The saying goes, “If you can’t beat ’em, join ’em.”
Microsoft seems to have a different interpretation that goes something like, “If you can’t beat ’em, beat ’em anyway by not-so-subtly taking them over from the inside.”
I wrote a blog post about the latest news from Microsoft and how it is establishing itself as a dominant player–possibly more dominant than Google itself–on Android mobile devices:
Microsoft has its own mobile operating system and devices. Thanks to a variety of legal and strategic moves, though, Microsoft also owns a sizeable chunk of its largest competitor. Microsoft already generates significant revenue from Android and it is poised to rake in the cash from Android users thanks to a newly announced partnership to pre-install Microsoft Office and Skype apps on a wide variety of Android tablets.

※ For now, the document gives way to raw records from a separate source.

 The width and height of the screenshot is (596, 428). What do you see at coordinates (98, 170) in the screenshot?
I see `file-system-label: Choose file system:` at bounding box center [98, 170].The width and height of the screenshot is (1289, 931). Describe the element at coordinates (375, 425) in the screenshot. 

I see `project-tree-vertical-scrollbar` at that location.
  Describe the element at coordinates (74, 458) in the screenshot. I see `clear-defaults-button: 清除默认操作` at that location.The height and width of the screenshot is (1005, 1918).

Microsoft revealed yesterday that it has entered a strategic agreement with 20 different Android OEMs—including Sony and LG—to install Word, Excel, PowerPoint, OneNote, OneDrive and Skype on their Android tablets. A new LG tablet and the Sony Xperia Z4 are slated to come with the Microsoft apps pre-installed in the next 90 days.
“Our strategic agreements with these partners demonstrate how Microsoft is leveraging the scale of the hardware ecosystem, and working with partners in new ways to deliver rich experiences to our customers,” said Microsoft’s Nick Parker in a blog post announcing the new relationships. “This is a cornerstone of our cross-platform services strategy, to bring an array of Microsoft services to every person on every device.”

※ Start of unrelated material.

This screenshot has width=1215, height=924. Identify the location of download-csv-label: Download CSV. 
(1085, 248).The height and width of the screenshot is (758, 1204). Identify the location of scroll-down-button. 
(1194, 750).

It is part of Microsoft’s broader cross-platform strategy. Under Satya Nadella’s leadership Microsoft has taken a much more aggressive platform-agnostic stance rather than trying to force users to stay on Microsoft’s own operating systems and devices. Microsoft has made significant progress in providing access to its tools and services no matter what platform or device a customer chooses. More importantly, it has focused on ensuring a consistent and seamless experience which makes it more likely customers will choose to use those familiar Microsoft apps no matter what device they’re on.
Microsoft offers the same—or sometimes better—apps on iOS than it does on Android, or even on its own Windows Phone mobile devices sometimes. However, iOS is a closed ecosystem controlled by Apple. Apple owns the operating system. Apple manufactures the hardware. Apple controls access to the App Store. Microsoft is doing an excellent job of navigating iOS but there’s no mistaking that Microsoft is playing in Apple’s world.
Android is a different story. While Android was developed by and is closely tied to Google it is an open source operating system. Google doesn’t “own” it per se, and Google makes zero dollars of revenue from licensing the Android OS itself. Microsoft on the other hand generates about $2 billion a year in revenue from Android manufacturers in agreements over licensing Microsoft patents that are infringed by the Android OS.